Your job is to return every line in the data holding the string "header".

***** Data

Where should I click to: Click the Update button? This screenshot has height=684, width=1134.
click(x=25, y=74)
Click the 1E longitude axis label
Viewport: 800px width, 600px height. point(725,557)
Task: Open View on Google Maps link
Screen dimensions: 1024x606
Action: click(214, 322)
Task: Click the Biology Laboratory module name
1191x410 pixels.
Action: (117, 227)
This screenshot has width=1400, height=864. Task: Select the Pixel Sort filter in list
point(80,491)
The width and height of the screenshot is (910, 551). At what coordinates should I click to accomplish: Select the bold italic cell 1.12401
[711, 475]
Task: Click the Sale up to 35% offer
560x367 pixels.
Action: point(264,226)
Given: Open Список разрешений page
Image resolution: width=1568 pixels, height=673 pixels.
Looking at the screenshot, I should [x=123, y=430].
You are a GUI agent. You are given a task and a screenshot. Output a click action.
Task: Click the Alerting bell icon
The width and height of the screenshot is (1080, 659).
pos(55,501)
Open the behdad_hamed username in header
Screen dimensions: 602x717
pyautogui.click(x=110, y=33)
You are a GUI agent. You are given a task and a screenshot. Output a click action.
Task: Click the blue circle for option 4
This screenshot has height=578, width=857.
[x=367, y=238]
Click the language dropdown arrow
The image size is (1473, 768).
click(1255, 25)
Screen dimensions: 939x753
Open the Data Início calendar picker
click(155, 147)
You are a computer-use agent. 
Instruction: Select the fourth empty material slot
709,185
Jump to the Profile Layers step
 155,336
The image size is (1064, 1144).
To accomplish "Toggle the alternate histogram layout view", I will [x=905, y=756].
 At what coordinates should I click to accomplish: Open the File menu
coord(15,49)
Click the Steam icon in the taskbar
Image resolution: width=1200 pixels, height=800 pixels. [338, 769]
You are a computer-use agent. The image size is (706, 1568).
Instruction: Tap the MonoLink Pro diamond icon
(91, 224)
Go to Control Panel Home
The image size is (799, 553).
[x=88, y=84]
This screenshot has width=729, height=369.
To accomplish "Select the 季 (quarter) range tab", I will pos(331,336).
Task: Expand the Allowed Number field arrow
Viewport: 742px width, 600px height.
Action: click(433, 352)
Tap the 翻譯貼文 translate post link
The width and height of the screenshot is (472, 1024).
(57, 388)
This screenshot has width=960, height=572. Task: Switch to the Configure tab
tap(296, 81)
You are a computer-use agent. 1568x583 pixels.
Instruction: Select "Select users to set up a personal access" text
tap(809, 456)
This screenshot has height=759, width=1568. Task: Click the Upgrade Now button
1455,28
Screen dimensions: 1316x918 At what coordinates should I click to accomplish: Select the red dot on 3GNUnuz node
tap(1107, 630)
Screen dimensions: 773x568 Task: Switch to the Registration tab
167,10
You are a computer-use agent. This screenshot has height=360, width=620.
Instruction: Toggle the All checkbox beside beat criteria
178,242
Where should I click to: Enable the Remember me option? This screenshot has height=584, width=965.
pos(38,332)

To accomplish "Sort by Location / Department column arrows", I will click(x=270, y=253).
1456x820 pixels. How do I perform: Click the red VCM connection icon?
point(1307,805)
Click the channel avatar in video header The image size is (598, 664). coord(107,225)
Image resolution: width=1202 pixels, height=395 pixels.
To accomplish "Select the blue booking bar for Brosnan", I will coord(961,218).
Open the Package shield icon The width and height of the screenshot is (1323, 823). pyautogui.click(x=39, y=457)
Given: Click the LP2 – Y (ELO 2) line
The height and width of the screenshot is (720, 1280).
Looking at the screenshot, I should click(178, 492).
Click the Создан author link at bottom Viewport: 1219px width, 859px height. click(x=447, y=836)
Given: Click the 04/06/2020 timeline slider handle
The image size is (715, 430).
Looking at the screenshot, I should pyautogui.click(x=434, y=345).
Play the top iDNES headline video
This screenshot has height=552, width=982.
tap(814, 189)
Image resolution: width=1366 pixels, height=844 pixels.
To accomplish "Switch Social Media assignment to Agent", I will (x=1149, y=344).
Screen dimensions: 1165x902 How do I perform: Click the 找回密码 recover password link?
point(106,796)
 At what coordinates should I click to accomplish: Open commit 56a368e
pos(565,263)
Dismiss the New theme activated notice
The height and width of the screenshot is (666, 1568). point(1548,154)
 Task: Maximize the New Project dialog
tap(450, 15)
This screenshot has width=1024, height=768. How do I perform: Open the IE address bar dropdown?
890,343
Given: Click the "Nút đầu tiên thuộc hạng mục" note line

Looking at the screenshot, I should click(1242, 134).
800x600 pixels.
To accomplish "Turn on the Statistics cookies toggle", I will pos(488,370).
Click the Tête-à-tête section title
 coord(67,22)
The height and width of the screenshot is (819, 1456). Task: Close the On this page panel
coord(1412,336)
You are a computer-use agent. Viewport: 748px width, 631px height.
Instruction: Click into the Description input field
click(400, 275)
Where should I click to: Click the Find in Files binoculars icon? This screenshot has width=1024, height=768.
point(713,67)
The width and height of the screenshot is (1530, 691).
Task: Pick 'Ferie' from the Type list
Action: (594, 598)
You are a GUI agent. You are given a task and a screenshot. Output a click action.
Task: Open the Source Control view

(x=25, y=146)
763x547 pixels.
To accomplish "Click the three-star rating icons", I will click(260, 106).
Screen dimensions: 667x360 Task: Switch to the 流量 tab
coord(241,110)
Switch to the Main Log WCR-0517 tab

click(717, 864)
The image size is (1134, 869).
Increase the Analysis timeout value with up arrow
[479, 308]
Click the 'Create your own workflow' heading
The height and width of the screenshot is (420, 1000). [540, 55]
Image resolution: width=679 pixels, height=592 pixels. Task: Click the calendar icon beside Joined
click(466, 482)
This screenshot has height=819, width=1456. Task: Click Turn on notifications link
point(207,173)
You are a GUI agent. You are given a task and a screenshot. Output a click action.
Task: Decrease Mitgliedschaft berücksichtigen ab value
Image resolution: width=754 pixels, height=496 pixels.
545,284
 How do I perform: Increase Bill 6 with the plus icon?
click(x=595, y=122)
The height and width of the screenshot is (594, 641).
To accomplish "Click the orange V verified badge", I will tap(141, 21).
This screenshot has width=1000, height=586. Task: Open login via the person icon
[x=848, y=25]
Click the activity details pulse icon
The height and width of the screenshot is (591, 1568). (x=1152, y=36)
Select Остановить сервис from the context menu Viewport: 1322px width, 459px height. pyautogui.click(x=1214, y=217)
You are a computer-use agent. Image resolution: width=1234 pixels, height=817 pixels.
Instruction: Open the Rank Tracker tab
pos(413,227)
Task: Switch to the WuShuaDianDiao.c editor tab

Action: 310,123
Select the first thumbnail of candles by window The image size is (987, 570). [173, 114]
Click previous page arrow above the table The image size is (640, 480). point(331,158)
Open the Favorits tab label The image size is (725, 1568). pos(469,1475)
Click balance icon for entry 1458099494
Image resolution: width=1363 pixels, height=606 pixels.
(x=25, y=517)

**********

Solution to the exercise -
Open the behdad_hamed username in header
Click the channel avatar in video header The image size is (598, 664). coord(107,225)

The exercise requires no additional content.